Trois ans après sa mise au placard, le débat sur la déchéance de la nationalité algérienne refait surface. À l’origine de ce retour, une proposition de loi déposée par Hichem Sifer, député du Rassemblement national démocratique (RND), visant à amender la loi de 1970 sur la nationalité. Le texte prévoit la possibilité de « déchoir de leur nationalité » les Algériens établis à l’étranger qui commettraient des actes portant atteinte aux « intérêts supérieurs de l’État » ou à « l’unité nationale ».

En 2021, un projet de même nature, a été initié par le gouvernement sous l’égide de l’ancien ministre de la Justice Belkacem Zeghmati. Face aux accusations de dérive autoritaire et de menace pour la cohésion nationale, le pouvoir avait alors reculé. Il a préféré geler le texte.

Le nouveau projet, d’origine parlementaire cette fois, se veut différent. Selon son auteur, il ne s’agit pas de remettre en cause le lien de nationalité, mais de « l’encadrer ». Notamment pour faire face à des situations jugées « extrêmes ». Hichem Sifer plaide une adaptation du droit algérien aux « mutations constitutionnelles et engagements internationaux du pays ». Il défend aussi un « droit souverain » de l’État à se protéger.

Des critères d’application élargis

Le texte vise principalement les Algériens résidant à l’étranger. Ceux accusés de nuire aux intérêts du pays en collaborant avec une puissance étrangère, malgré un avertissement officiel. Il concerne ceux qui continuent à servir dans des forces armées étrangères, appartiennent à des organisations hostiles ou terroristes, ou encore expriment publiquement une allégeance à un autre État.

La procédure se fait en plusieurs étapes : avertissement préalable, délai de soixante jours pour se rétracter, décision finale par décret présidentiel, et possibilité de recouvrer la nationalité après deux ans.

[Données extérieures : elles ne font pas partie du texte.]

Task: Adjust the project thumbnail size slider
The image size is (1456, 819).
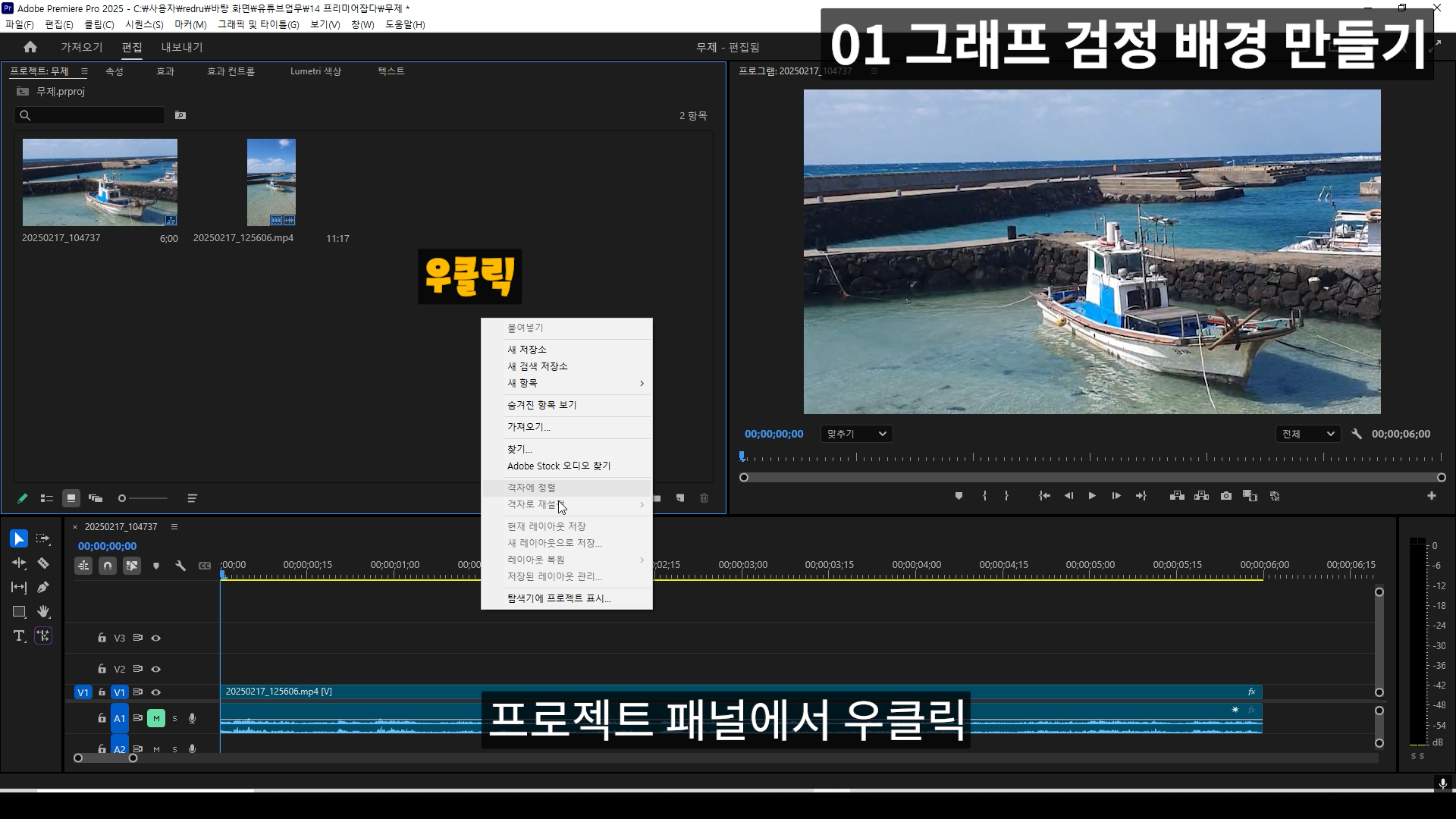Action: 122,498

Cela est possible si les conditions de « loyauté » sont rétablies. Un dispositif inspiré, selon le député, des pratiques de certains pays occidentaux. Le projet de loi reste, selon lui, « conforme à la Constitution et au droit international ».

« Protéger la cohésion nationale »

« Le lien de citoyenneté ne peut pas être un bouclier pour ceux qui attaquent leur propre pays », argumente Hichem Sifer. Il affirme vouloir « protéger la cohésion nationale face aux menaces hybrides et informationnelles venues de l’étranger ».

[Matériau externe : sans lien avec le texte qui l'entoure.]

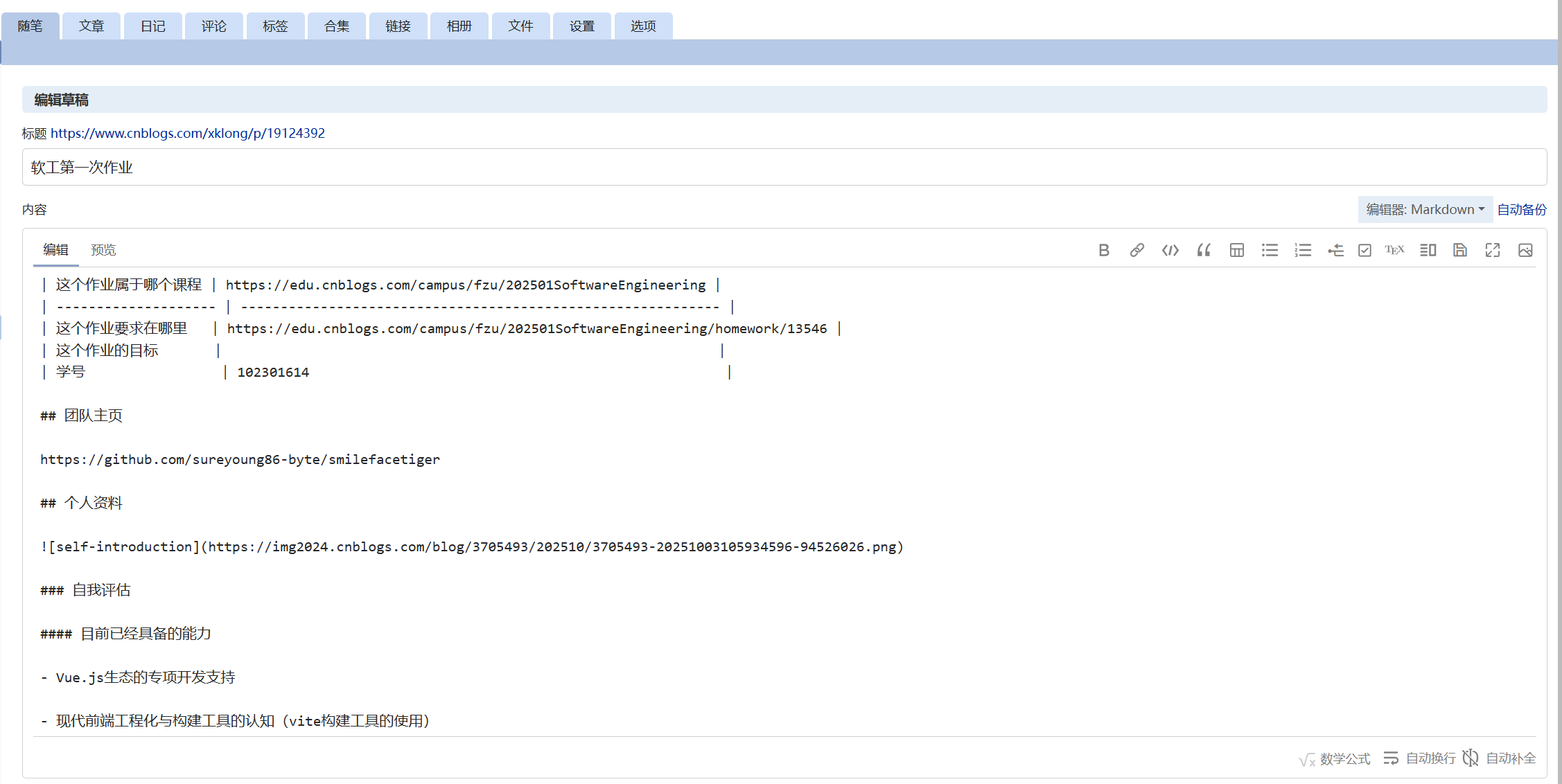
Task: Toggle bold formatting in the editor toolbar
Action: tap(1104, 250)
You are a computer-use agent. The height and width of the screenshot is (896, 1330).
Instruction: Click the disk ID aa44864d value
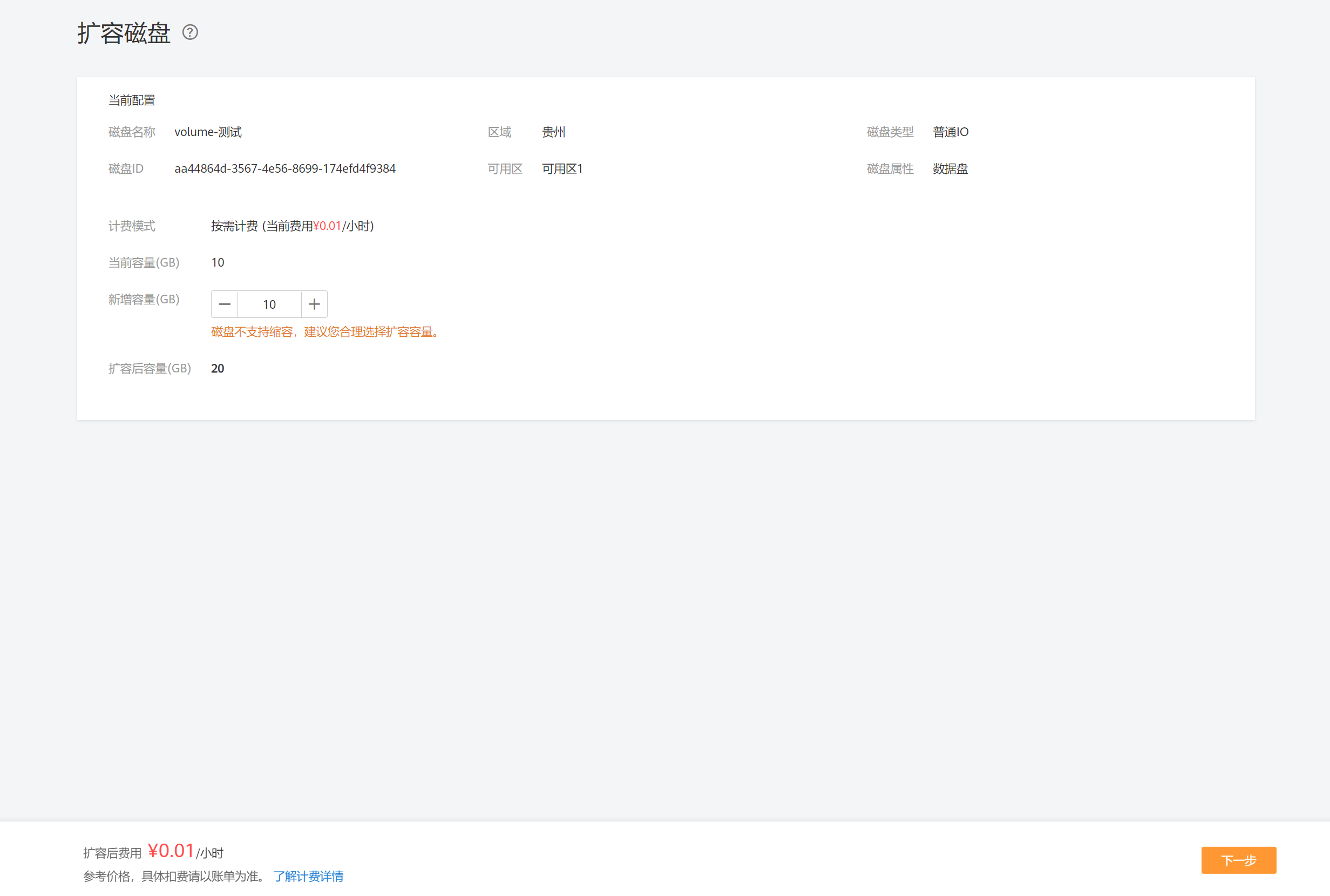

Mais pour nombre de juristes et de défenseurs des droits humains, cette rhétorique fait écho à celle de 2021. Ils estiment que les mêmes dangers subsistent. Le projet actuel, bien que reformulé, semble réveiller les mêmes réflexes de suspicion ou d’interrogation sur la nature du lien qui unit l’État à ses citoyens. Surtout, dans des contextes politiques tendus, ce type de loi peut être instrumentalisé contre des voix critiques sous couvert de protéger la sécurité nationale.

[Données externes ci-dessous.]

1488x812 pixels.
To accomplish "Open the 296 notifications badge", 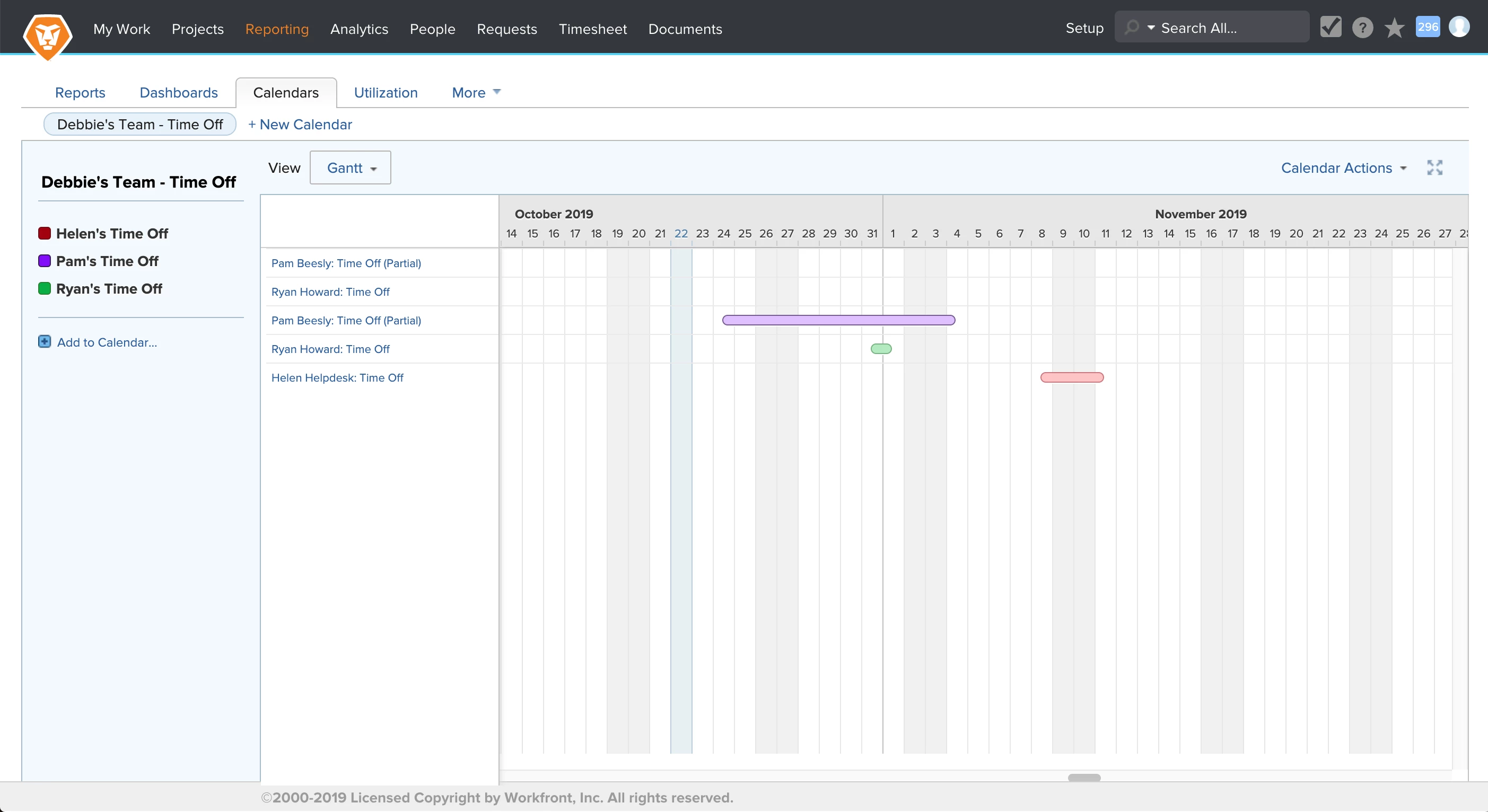I will pyautogui.click(x=1428, y=27).
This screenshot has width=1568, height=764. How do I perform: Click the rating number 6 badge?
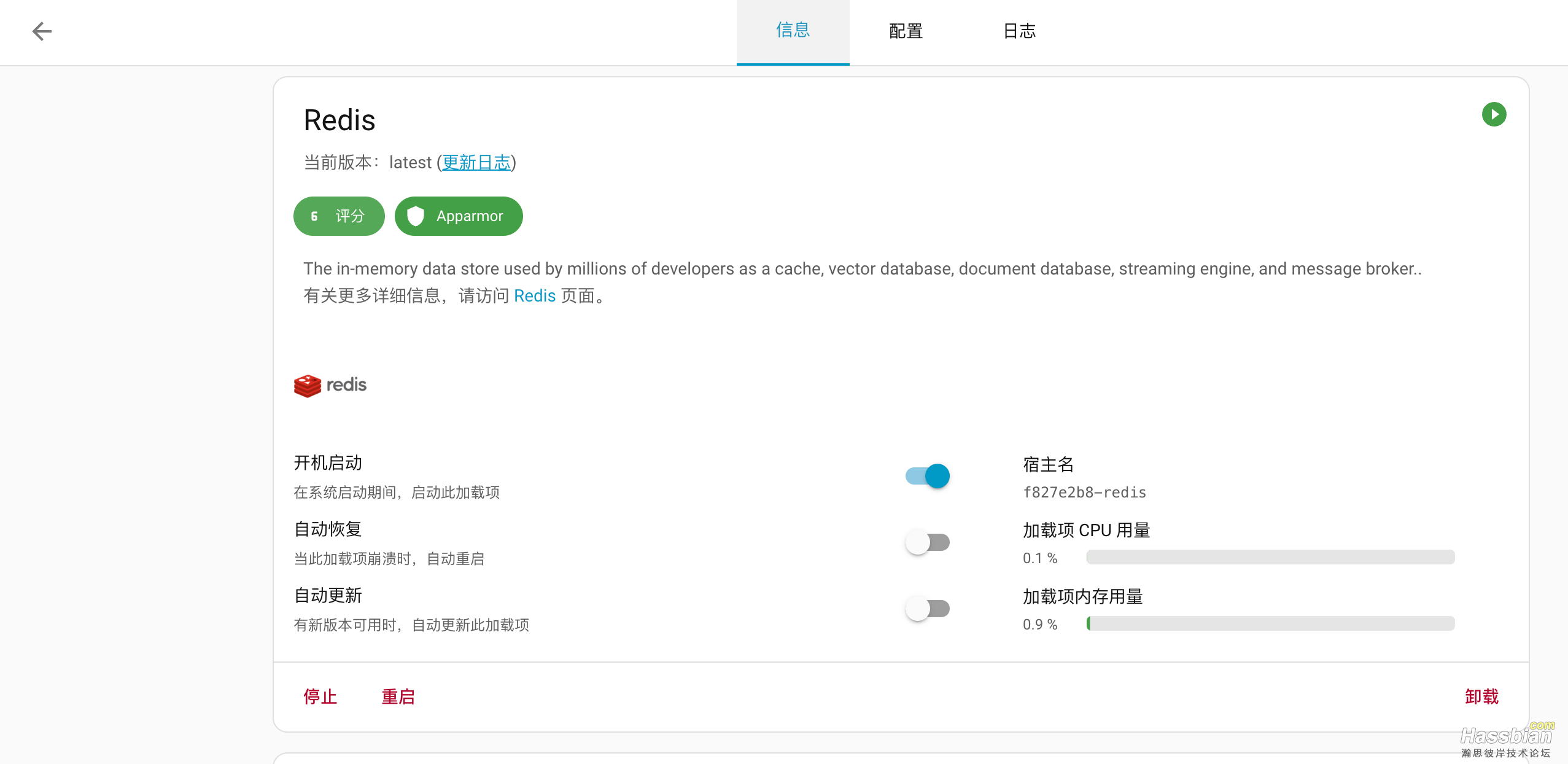[314, 216]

La difficulté réside dans la définition de ce qui constitue une atteinte aux intérêts supérieurs de la nation. À l’heure où une partie de la diaspora algérienne s’exprime librement sur les réseaux sociaux et dénonce la gouvernance du pays, où placer la limite entre dissidence politique et trahison ? En 2021 déjà, l’on craignait une volonté de « punir la parole critique » plutôt que de protéger la souveraineté. Les mêmes inquiétudes resurgissent aujourd’hui. Si la loi venait à passer, qui déciderait de ce qu’est un acte hostile ? Et sur quels critères ?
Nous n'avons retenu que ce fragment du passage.